C'était l'attaque de trop pour MSF. Le 3 décembre, un groupe armé de bâtons et de machettes a pris d'assaut le centre de santé de Biakato. Si les agresseurs ne sont pas parvenus jusqu'au centre de traitement Ebola et si aucun blessé n'est à déplorer, précise l'ONG, il fallait prendre une décision.

Il ne s'agit pas de la première attaque de ce type dans la région. La même nuit, un autre groupe a attaqué la base MSF de Biakato Mines en jetant des pierres et dans la nuit du 27 au 28 novembre, une attaque meurtrière a été perpétrée contre des personnes travaillant dans le cadre de la réponse à l'épidémie d'Ebola.

Peur d'un retour de la maladie

Pour empêcher que la situation ne dégénère encore, le professeur Jean-Jacques Muyembe, coordinateur national de la riposte Ebola, en appelle notamment à la population. « Tout ce que nous disons c'est : accepter que le virus existe bel et bien, déclare-t-il. Là où nous avons obtenu la coopération, l'implication de la population, comme à Beni, à Mangina, nous arrivons vite à la maîtrise de la situation. Les chaînes de transmission sont rompues et il n'y a plus de cas. »

« Les cas que nous avons actuellement viennent plus ou moins de Luemba et de Biakato, qui cherchent les soins et qui sont acceptés à Beni ou à Butembo, poursuit le professeur Jean-Jacques Muyembe. Ce sont donc des endroits où le virus, en principe, ne circulait plus. Et nous avons peur que ces villes, Beni et Butembo, soient réinfectées et que la maladie refasse surface. »

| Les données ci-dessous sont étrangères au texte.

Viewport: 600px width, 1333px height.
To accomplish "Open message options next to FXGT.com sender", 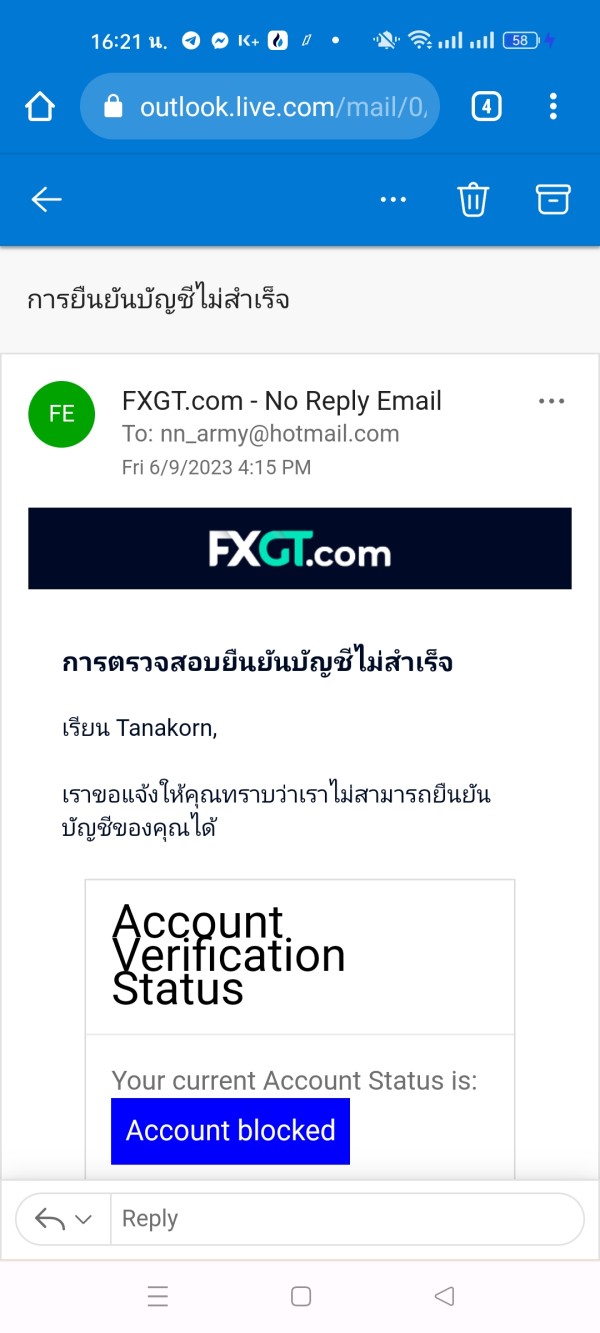I will pyautogui.click(x=552, y=401).
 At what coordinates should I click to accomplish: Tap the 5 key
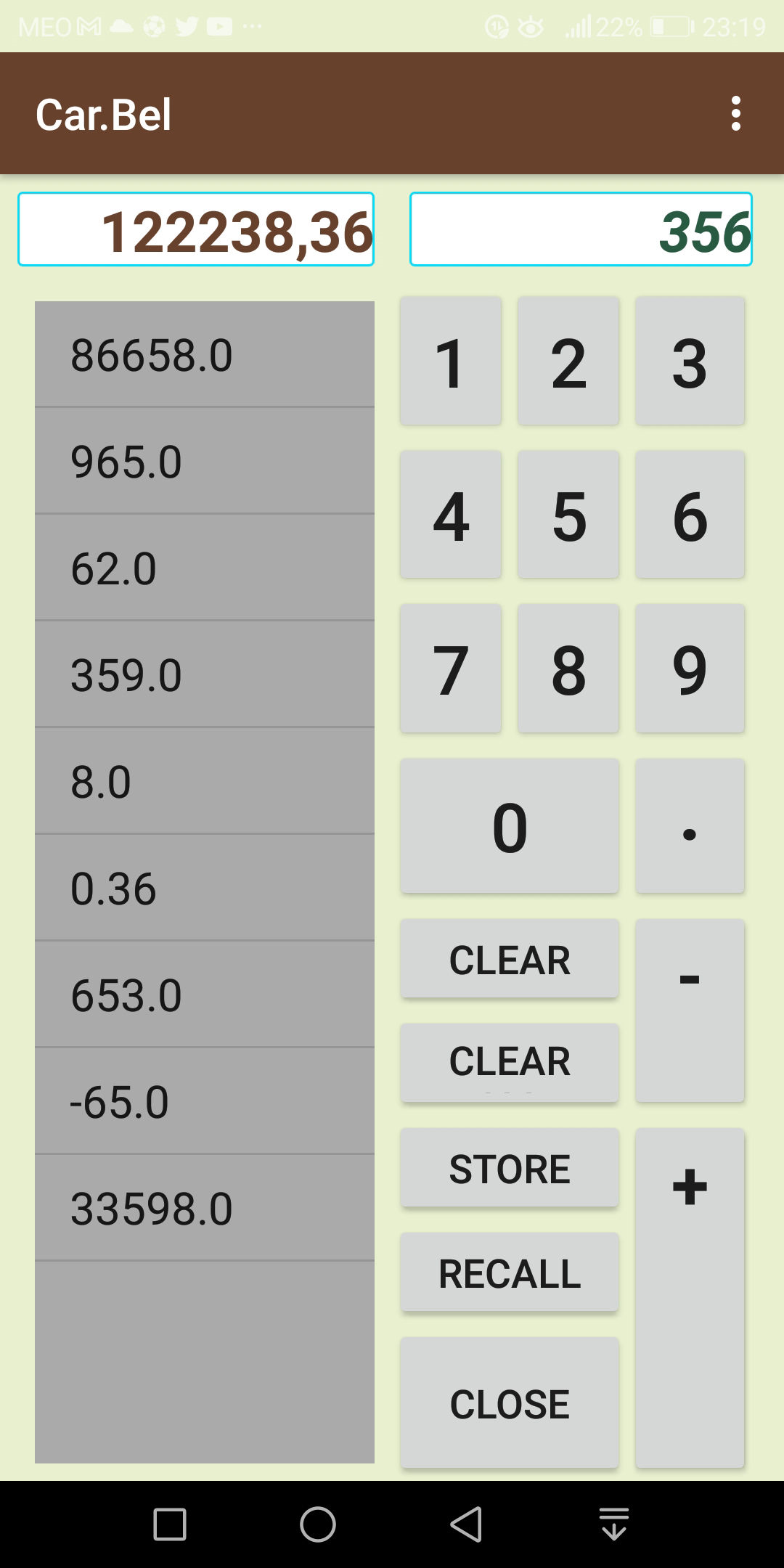coord(568,515)
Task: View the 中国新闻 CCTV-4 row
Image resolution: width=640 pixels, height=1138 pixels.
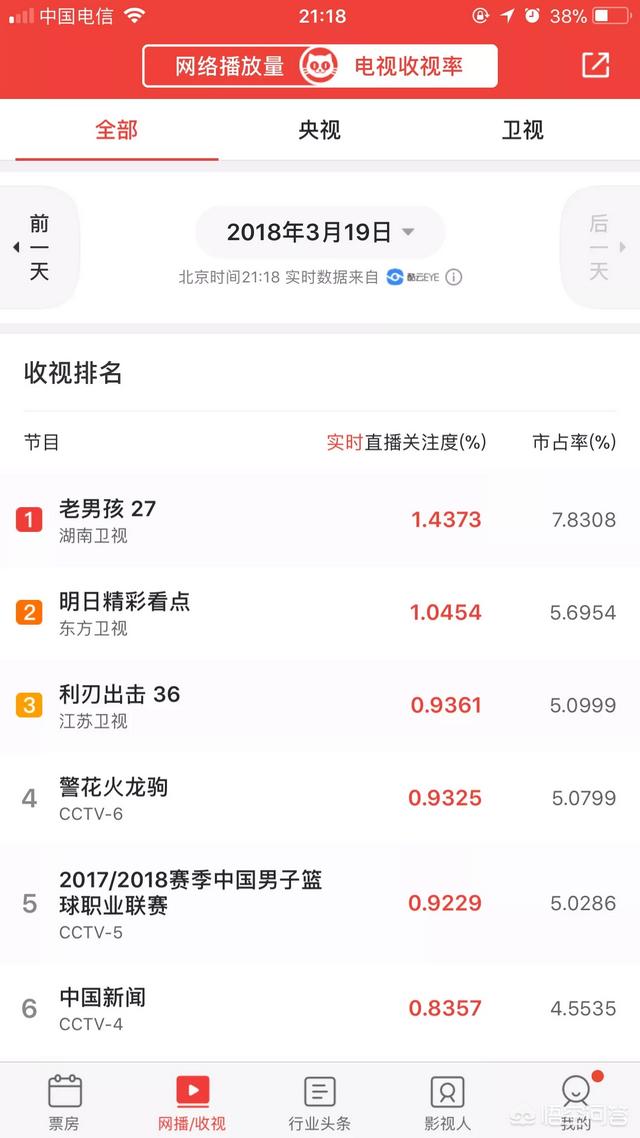Action: (x=320, y=1008)
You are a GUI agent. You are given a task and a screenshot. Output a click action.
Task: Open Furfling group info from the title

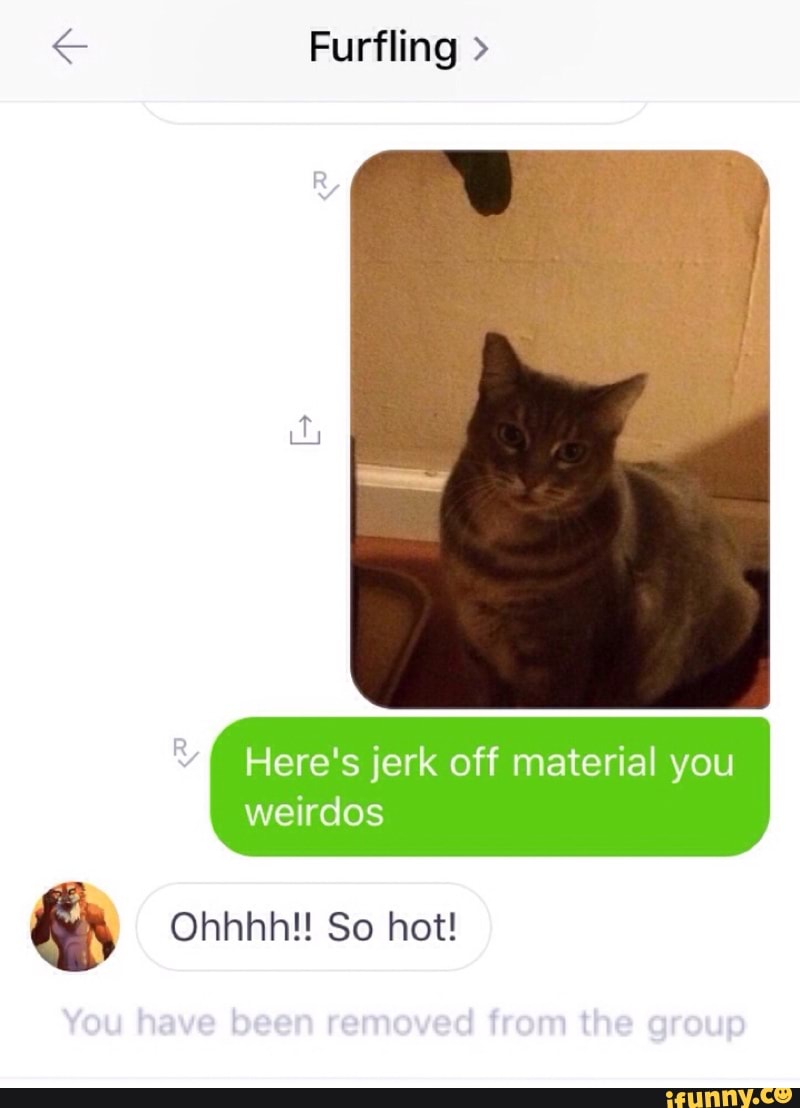coord(397,47)
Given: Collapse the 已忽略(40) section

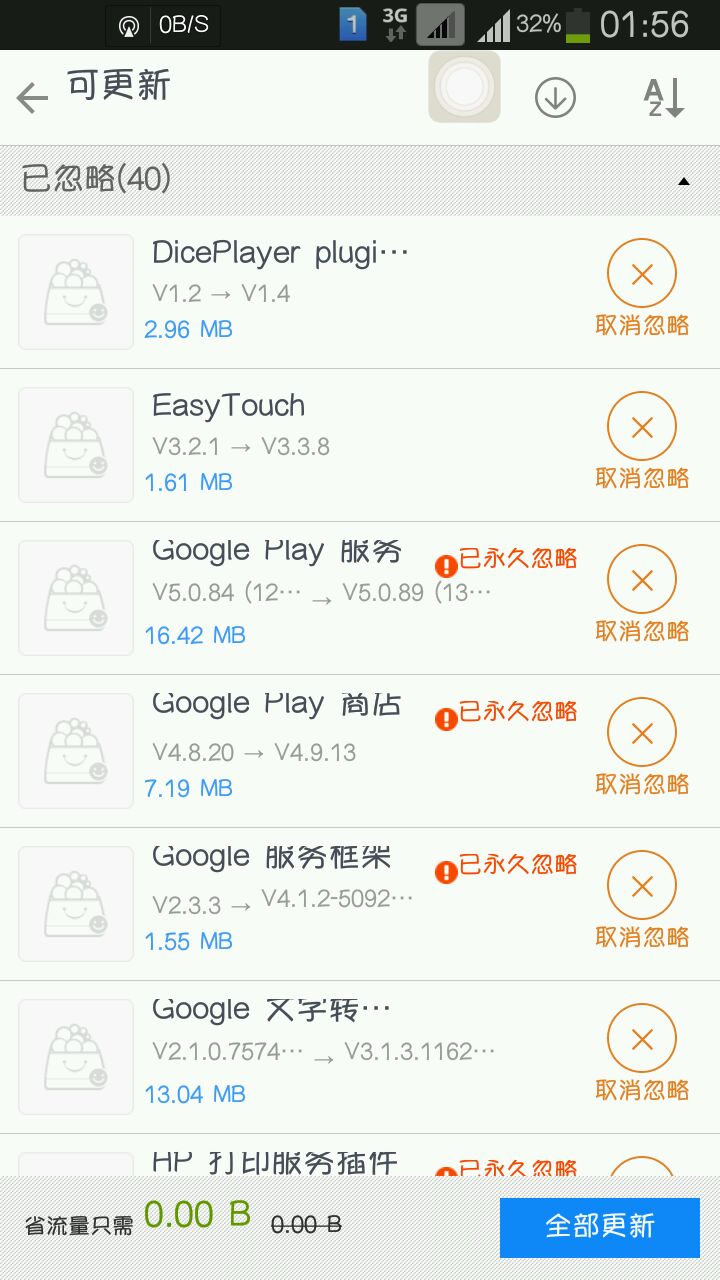Looking at the screenshot, I should [684, 181].
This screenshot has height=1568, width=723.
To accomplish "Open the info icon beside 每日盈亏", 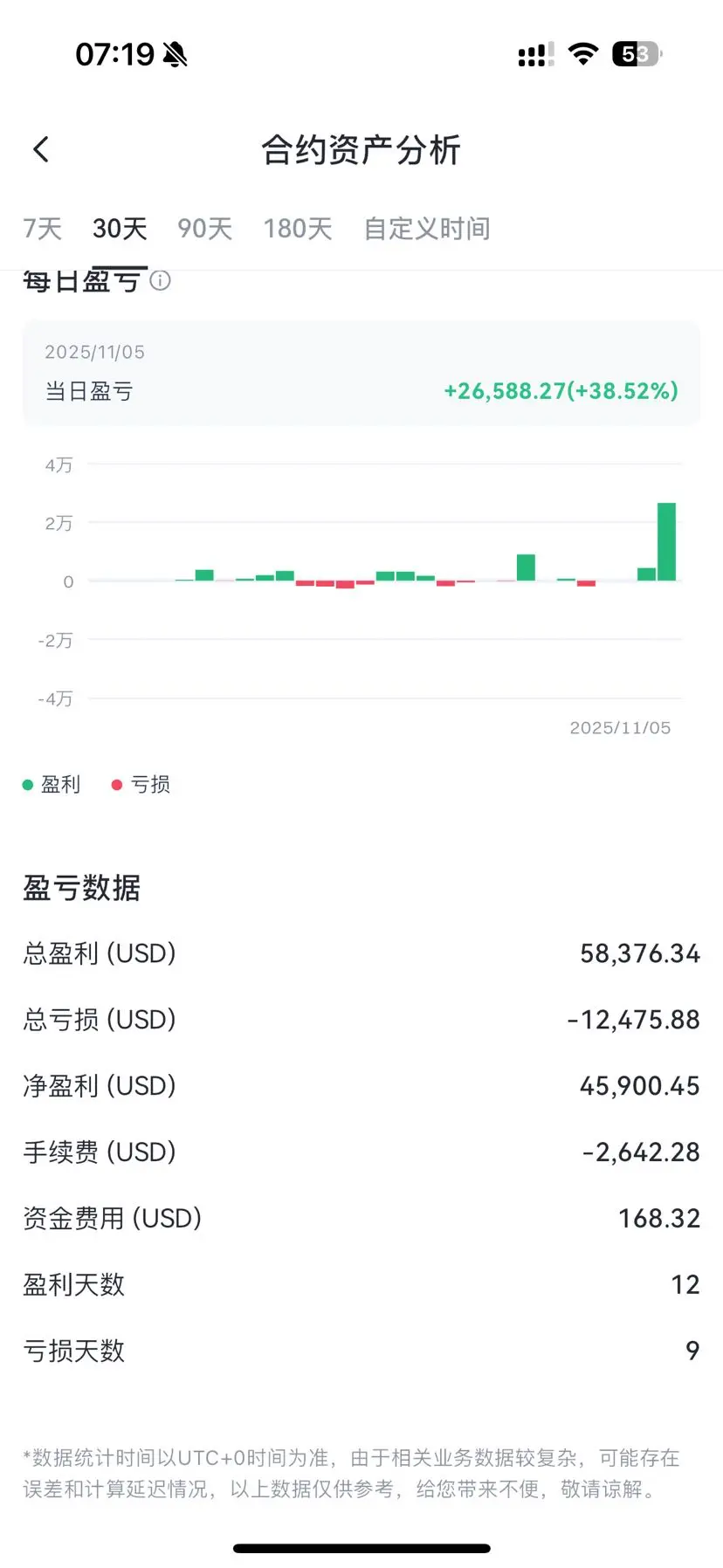I will [160, 280].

Il demande donc à la population d'adopter la même attitude que celle des populations de Beni, de Butembo et de partout ailleurs où l'infection a été maîtrisée. « Ce n'est qu'avec l'implication de la population que nous pouvons arriver à maîtriser cette épidémie, sinon ça va être catastrophique », conclut le professeur Jean-Jacques Muyembe.